La Loi de Téhéran oscille entre le polar et le film de procès, le cinéma de genre et comportementaliste. "En tant qu'artiste, je ne fais pas le choix de faire un film de genre ou d'en adopter les codes. Peut-être aurai-je le désir de tenter cela un jour, mais je ne l'ai encore jamais fait. Je crée mon scénario et mon film sans me poser ces questions. C'est a posteriori que ce type de classification se fait. Ce qui est certain, c'est que cette dimension dramatique ou de suspens, ou proche de tel ou tel genre, provient de la force de l'histoire découlant directement de la réalité", raconte Saeed Roustayi.
"Chaque jour, ce sont plus de 10 tonnes de drogue qui sont consommées en Iran ! Comment se fait-il qu’il y ait de plus en plus de toxicomanes, malgré toutes les condamnations à mort et les peines à perpétuité ?Comment se fait-il que la police ne puisse pas arrêter tous les parrains de la drogue une fois pour toutes ? Comment se fait-il que n'importe qui puisse se procurer de la drogue n’importe où et en moins de 3 minutes ?"
Saeed Roustayi a dû faire face à la censure iranienne. Le réalisateur a ainsi été contraint d'apporter des modifications au scénario, ce qu'il a refusé. Il a alors entamé une longue négociation de sept mois, pour ne concéder finalement que de petits changements ne nuisant pas à la véracité du récit. Il se rappelle : "Ce film était considéré comme indésirable, nous avons subi des pressions. Une fois qu'il a été tourné, c'est la brigade des stupéfiants qui a cherché à empêcher sa sortie. Ses représentants estimaient en effet que leurs efforts n'étaient pas assez représentés dans le film. Notre position a été de dire que nous ne réalisions pas un film de commande à la gloire de la police, mais que nous nous intéressions à des êtres humains, toxicomanes, trafiquants ou policiers."

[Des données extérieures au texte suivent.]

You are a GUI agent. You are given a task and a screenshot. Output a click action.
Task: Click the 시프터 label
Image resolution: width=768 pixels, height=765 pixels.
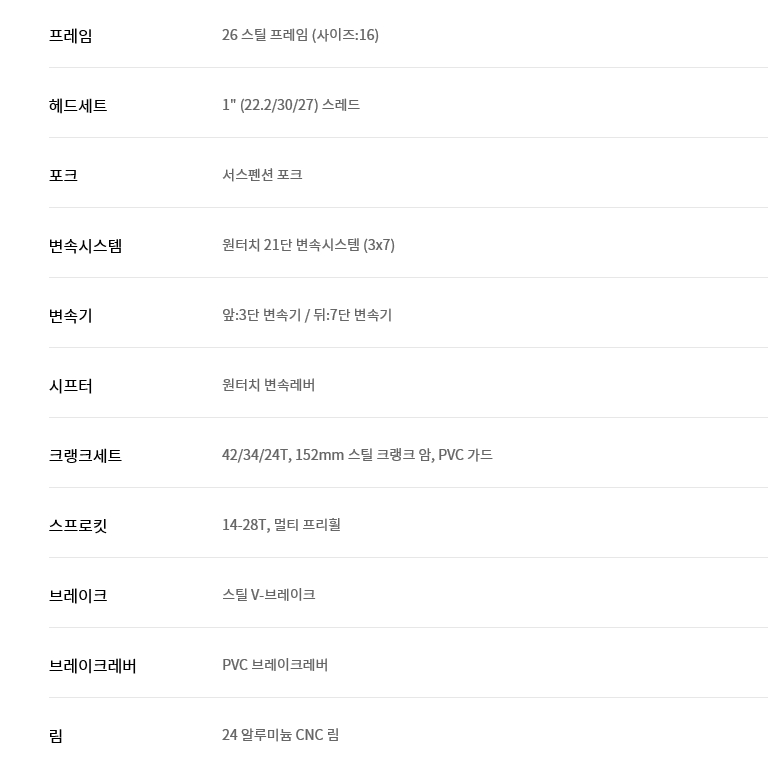(71, 386)
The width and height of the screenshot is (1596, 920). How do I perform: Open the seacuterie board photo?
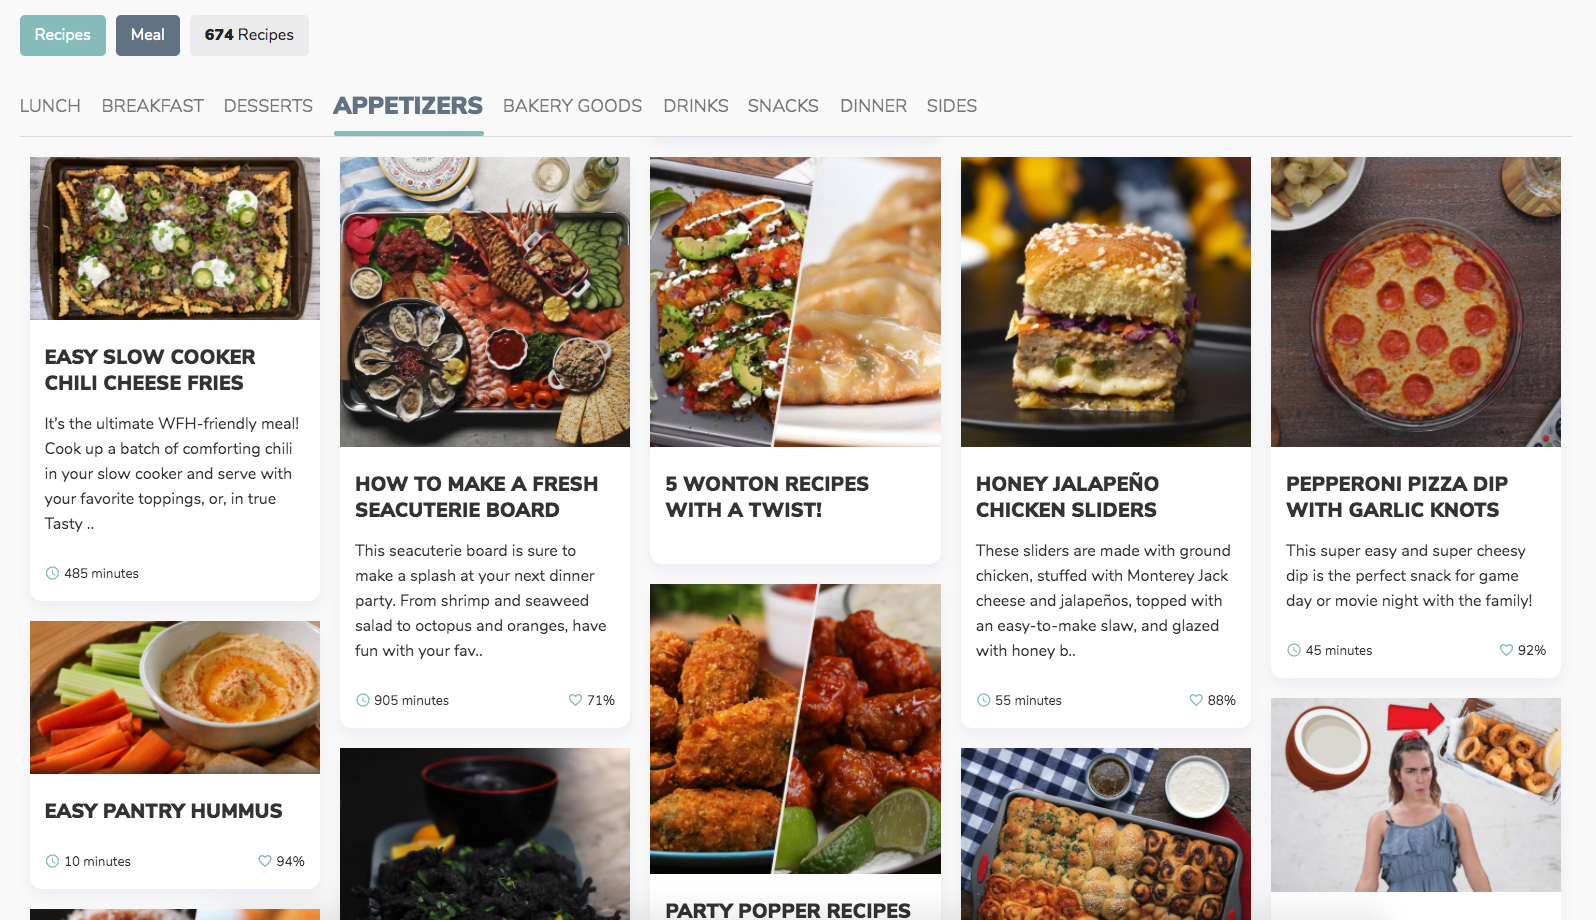click(x=485, y=302)
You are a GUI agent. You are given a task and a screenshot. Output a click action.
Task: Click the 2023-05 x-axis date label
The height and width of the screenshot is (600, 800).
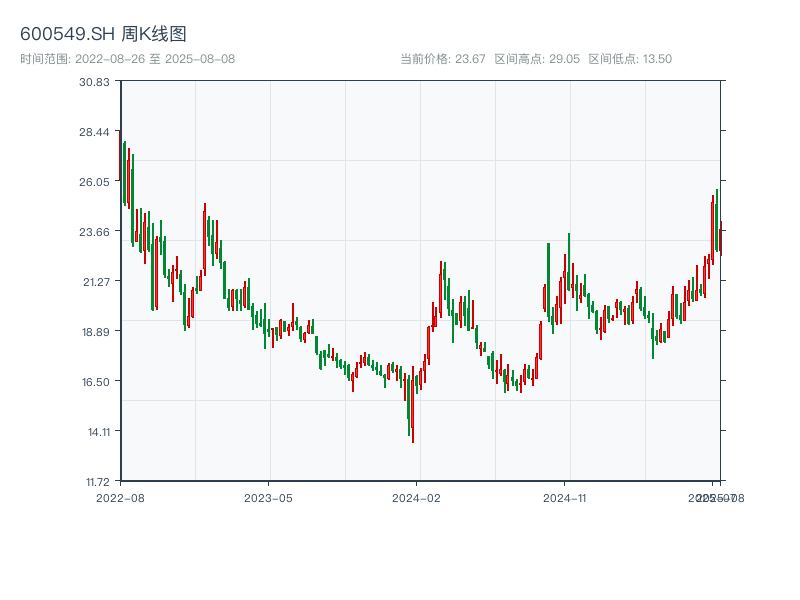tap(268, 497)
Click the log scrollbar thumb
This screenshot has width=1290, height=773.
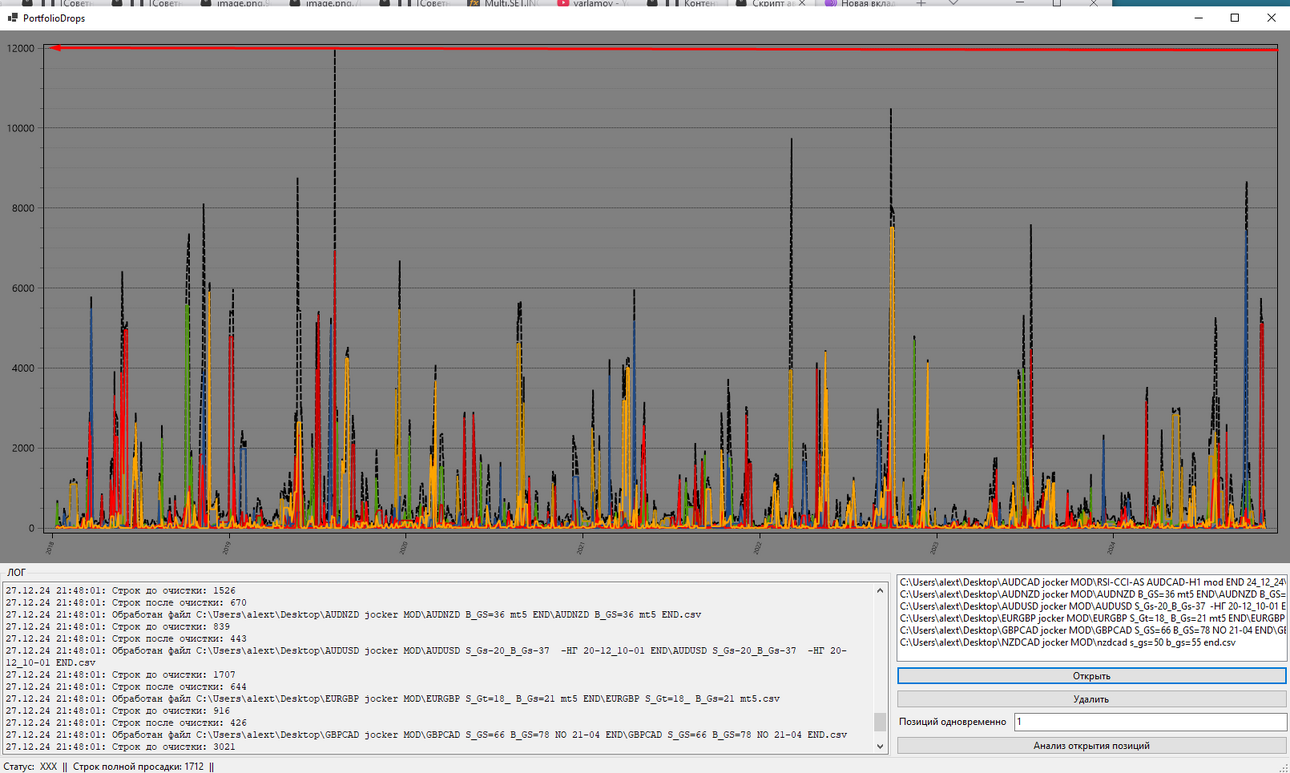pos(880,722)
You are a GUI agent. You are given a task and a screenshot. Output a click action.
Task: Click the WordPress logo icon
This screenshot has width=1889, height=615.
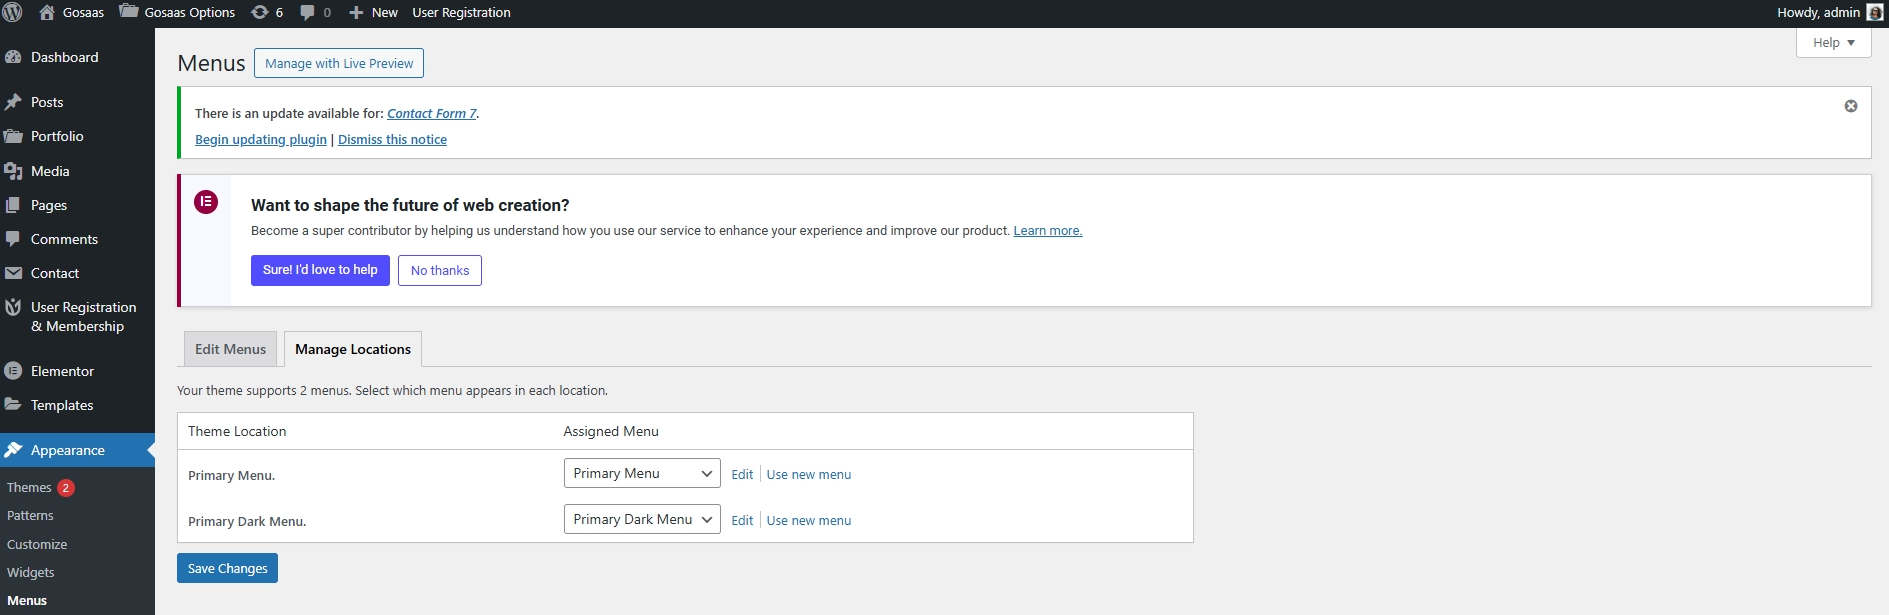[x=13, y=13]

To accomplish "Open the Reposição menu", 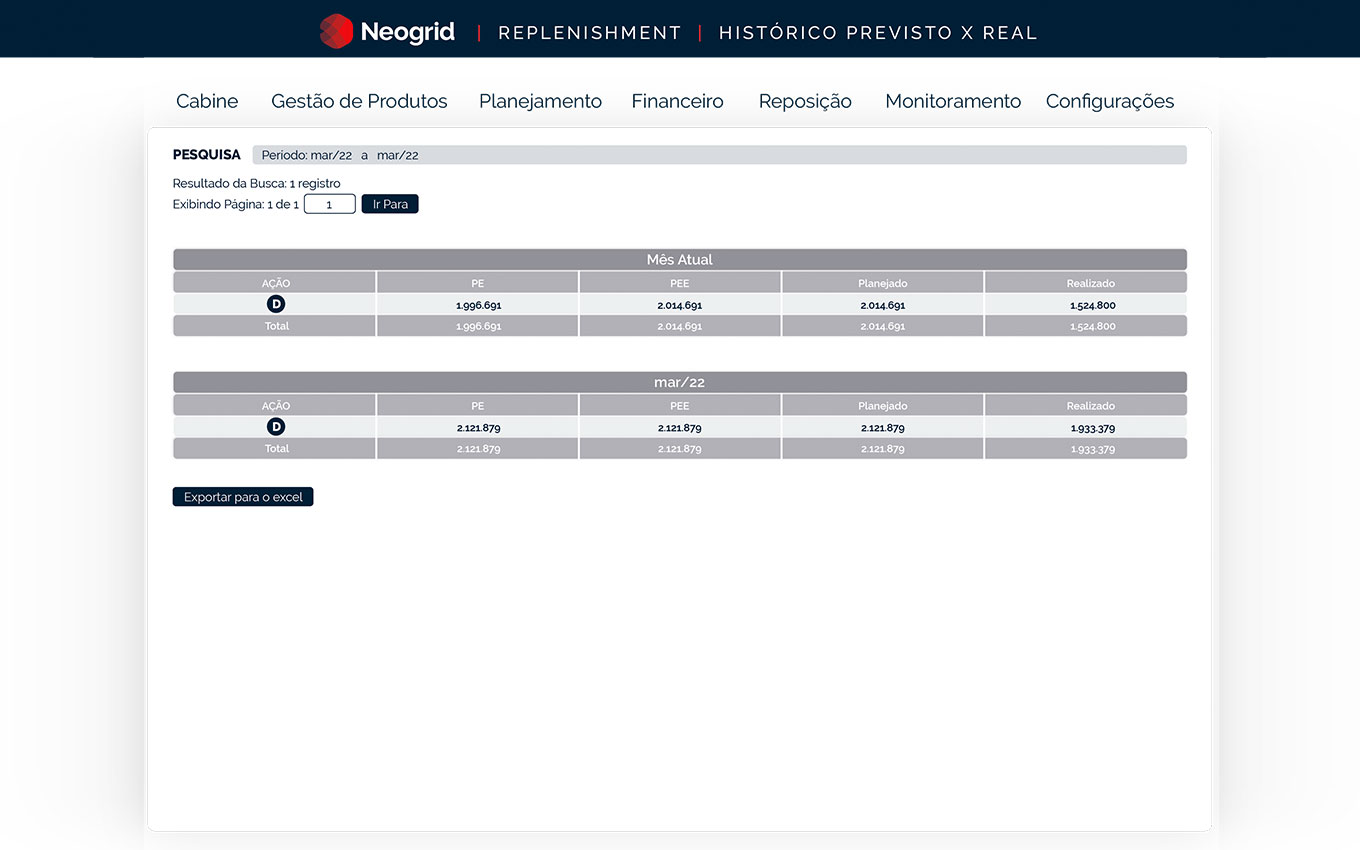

La Loi de Téhéran est devenu un des plus gros succès populaires en Iran. Saeed Roustayi explique ce succès de part le réalisme de son film : "Je considère que certains des films qui sont tournés avec une prétention sociale ne contiennent aucune vérité sur la société. (...) Pour ma part, je connais vraiment les groupes que je donne à voir, j'ai fait des recherches et réalisé des documentaires sur eux. Il me semble que lorsqu'un spectateur perçoit une proximité avec la réalité dans un film, il incite les autres à aller le voir. La meilleure publicité pour un film en Iran est le bouche-à-oreille. Ce n'est pas tant la télévision qui incite les gens à aller voir un film que l'avis de leur entourage. Le succès de mon film vient donc de sa véracité, et du processus d'identification qu'il suscite auprès du public."